Le temps que sa rapidité nous donne, elle nous le reprend aussitôt pour nous expédier ailleurs [...]. Elle nous mène à la campagne mais, bientôt, l'auto aidant, nous ne trouverons plus à cent kilomètres de voiture la baignade ou la verdure
qui nous attendaient à cinq minutes de marche."
Bernard Charbonneau
Quelques alternatives à l’auto-solisme
L’auto-solisme, c’est le fait de circuler seul·e dans sa voiture. Phénomène qui fait grimper en flèche les émissions de gaz à effet de serre d’une personne. Heureusement, nées de l’intelligence collective, un tas d’alternatives à l’auto-solisme existent un peu partout sur les territoires pour réaliser les trajets du quotidien. Qui demandent de la volonté et un peu d’organisation mais qui en échange peuvent être sources de belles histoires. Quelques exemples :
> Les pédibus : dans pas mal de villes désormais, des trajets domicile-école à pieds ou en vélo-bus avec plusieurs arrêts ont été mis en place.
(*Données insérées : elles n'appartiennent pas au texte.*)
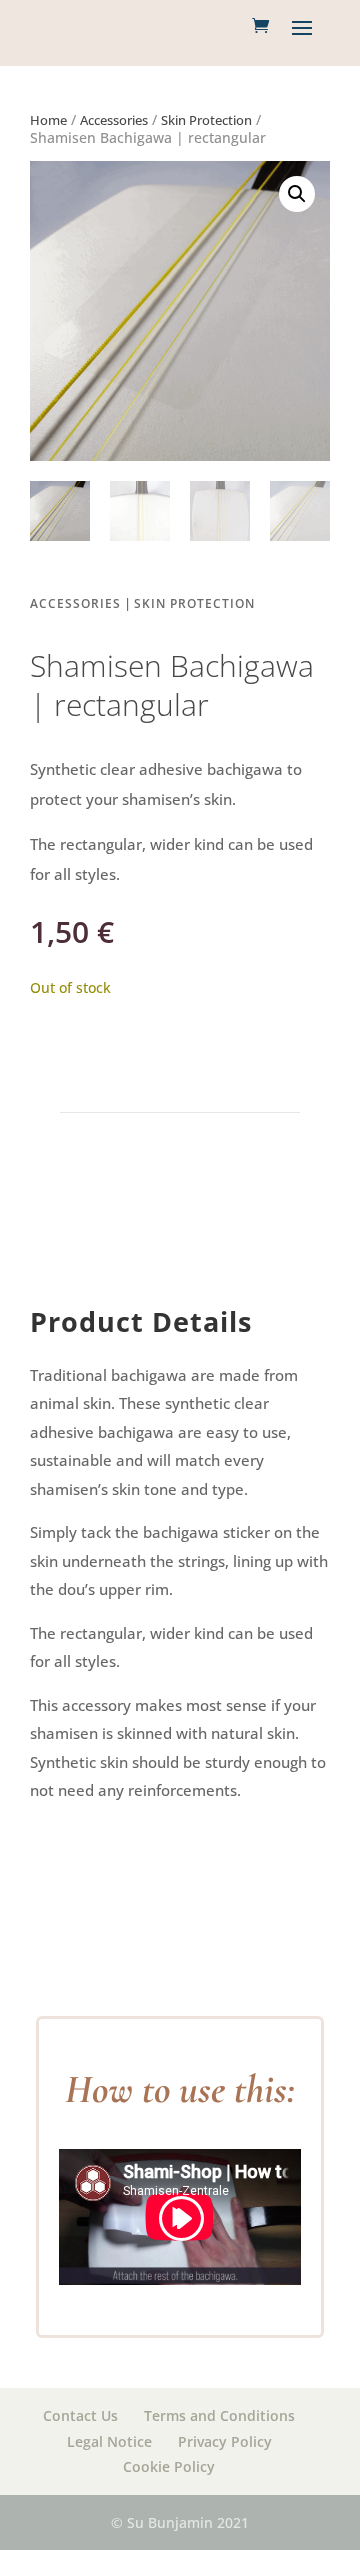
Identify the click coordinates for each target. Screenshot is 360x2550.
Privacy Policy (225, 2441)
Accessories (114, 120)
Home (48, 120)
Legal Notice (109, 2441)
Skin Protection (206, 120)
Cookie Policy (169, 2466)
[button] (297, 194)
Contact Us (80, 2415)
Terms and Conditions (219, 2415)
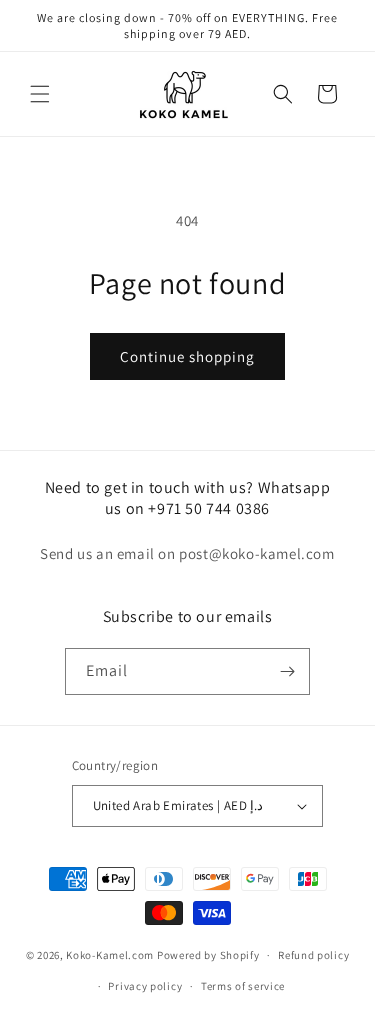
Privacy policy (145, 986)
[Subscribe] (287, 671)
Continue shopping (187, 356)
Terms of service (243, 986)
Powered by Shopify (208, 955)
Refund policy (313, 955)
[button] (40, 94)
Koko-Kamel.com (110, 955)
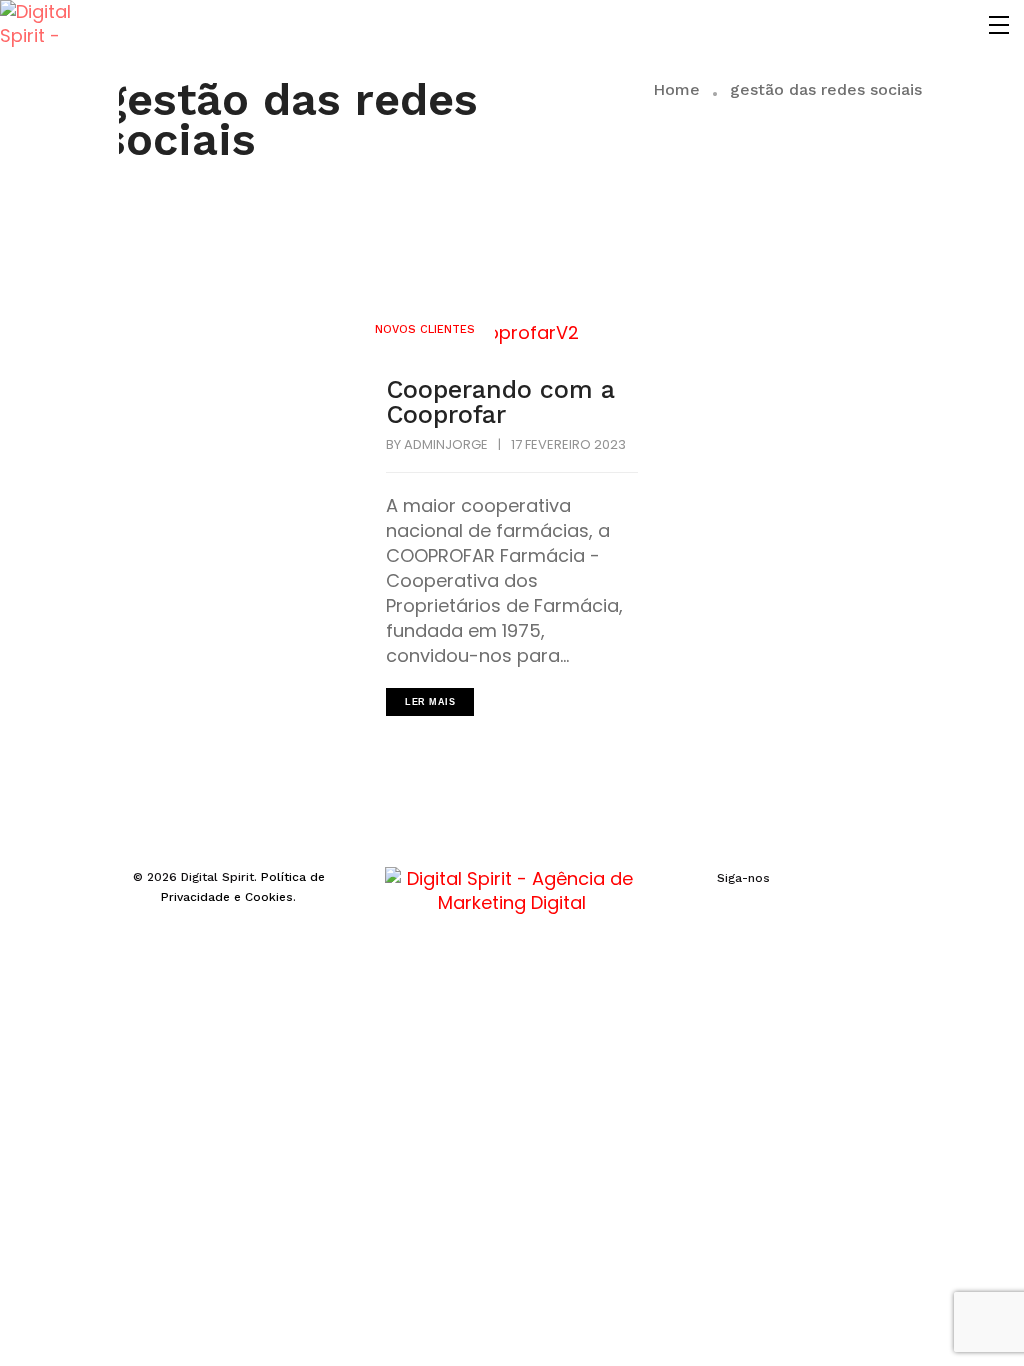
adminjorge (446, 444)
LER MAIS (430, 702)
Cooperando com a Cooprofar (500, 402)
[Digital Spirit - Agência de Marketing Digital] (44, 25)
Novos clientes (425, 329)
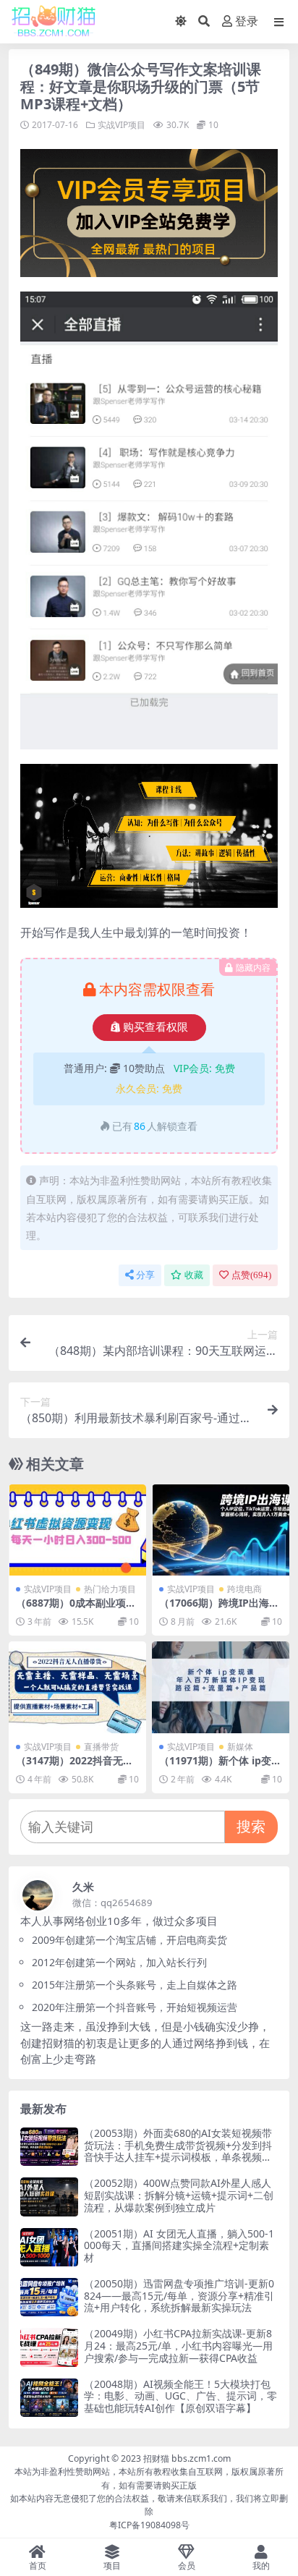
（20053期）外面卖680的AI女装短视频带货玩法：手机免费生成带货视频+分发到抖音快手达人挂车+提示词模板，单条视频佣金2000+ (178, 2151)
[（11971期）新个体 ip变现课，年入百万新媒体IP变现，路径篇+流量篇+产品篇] (220, 1687)
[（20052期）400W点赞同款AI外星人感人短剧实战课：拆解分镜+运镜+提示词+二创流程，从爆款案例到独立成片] (49, 2196)
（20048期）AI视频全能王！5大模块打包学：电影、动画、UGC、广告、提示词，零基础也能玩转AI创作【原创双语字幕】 (180, 2396)
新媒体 (240, 1746)
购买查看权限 (155, 1027)
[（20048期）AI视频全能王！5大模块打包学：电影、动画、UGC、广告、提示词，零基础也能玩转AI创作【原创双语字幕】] (49, 2398)
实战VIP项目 (121, 125)
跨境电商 (244, 1589)
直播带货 (101, 1746)
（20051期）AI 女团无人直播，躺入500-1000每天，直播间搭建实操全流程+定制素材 (179, 2246)
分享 (145, 1275)
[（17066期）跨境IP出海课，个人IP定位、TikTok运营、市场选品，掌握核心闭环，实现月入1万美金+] (220, 1530)
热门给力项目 (110, 1589)
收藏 (193, 1275)
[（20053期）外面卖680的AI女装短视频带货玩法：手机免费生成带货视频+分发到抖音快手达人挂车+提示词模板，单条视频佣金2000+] (49, 2146)
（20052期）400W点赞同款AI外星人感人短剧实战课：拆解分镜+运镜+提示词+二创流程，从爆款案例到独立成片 (178, 2195)
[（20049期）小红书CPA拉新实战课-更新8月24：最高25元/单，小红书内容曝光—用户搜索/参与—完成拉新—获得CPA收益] (49, 2347)
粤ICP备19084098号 (149, 2525)
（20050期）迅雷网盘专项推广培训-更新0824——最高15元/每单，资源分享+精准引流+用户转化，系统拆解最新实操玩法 (179, 2296)
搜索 (251, 1826)
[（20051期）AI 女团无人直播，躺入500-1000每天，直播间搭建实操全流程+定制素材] (49, 2247)
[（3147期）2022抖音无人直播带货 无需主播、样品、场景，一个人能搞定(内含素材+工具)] (77, 1687)
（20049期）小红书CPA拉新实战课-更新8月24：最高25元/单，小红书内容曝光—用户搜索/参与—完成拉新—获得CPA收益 (178, 2345)
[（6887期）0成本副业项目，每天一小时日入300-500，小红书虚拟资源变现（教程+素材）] (77, 1530)
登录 (246, 21)
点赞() (251, 1275)
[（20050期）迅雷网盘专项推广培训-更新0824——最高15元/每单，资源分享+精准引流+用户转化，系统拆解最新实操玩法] (49, 2297)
Les parents, délestés du prétexte… euh de la charge d’amener leur enfant à l’école peuvent alors trouver une alternative type vélo ou transport en commun pour aller au travailler (quand c’est possible bien sûr !)
> Des navettes autonomes à partager : c’est ce que va mettre en place la commune de La Jarrie près de La Rochelle. D’abord sous forme de test, la navette électrique, incluse dans le dispositif Yélo, permettra de réaliser des trajets dans les communes rurales alentour sur demande, via l'application idoine.
> Des dispositifs de transports multi et inter-modaux : c’est le cas du dispositif Yélo à La Rochelle, qui centralise, via un abonnement et carte uniques, l’accès aux réseaux de bus, aux vélos et voitures électriques en libre partage, aux bus de mer électro-solaires et aux six gares de TER de l’agglomération de La Rochelle.
> Le développement des transports ferroviaires comme c’est le cas au Japon où les activités économiques se sont globalement développées autour des gares.
> Le développement de vélos en tous genres : cargos, avec des places pour les enfants, transporteurs de palettes, etc.
> Le covoiturage : d’un point à un autre grâce au bon sens entre voisins ou via une application, ou sous forme d’arrêts de bus.
Et vous, vous avez forcément des idées ? Le vélo-rail ?
Bref, nous ne sommes pas sans moyens. Il nous semble que la question posée est celle de la volonté. Politique. Individuelle. Collective. Qui inclut à la fois envie de faire autrement et acceptation de renoncer à certaines facilités. Pour ce qui est de notre expérience, on a longtemps cru que la voiture était synonyme de liberté (et elle l’a été à notre échelle), mais s’en débarrasser, paroles de Pandas Roux, est une autre forme de liberté.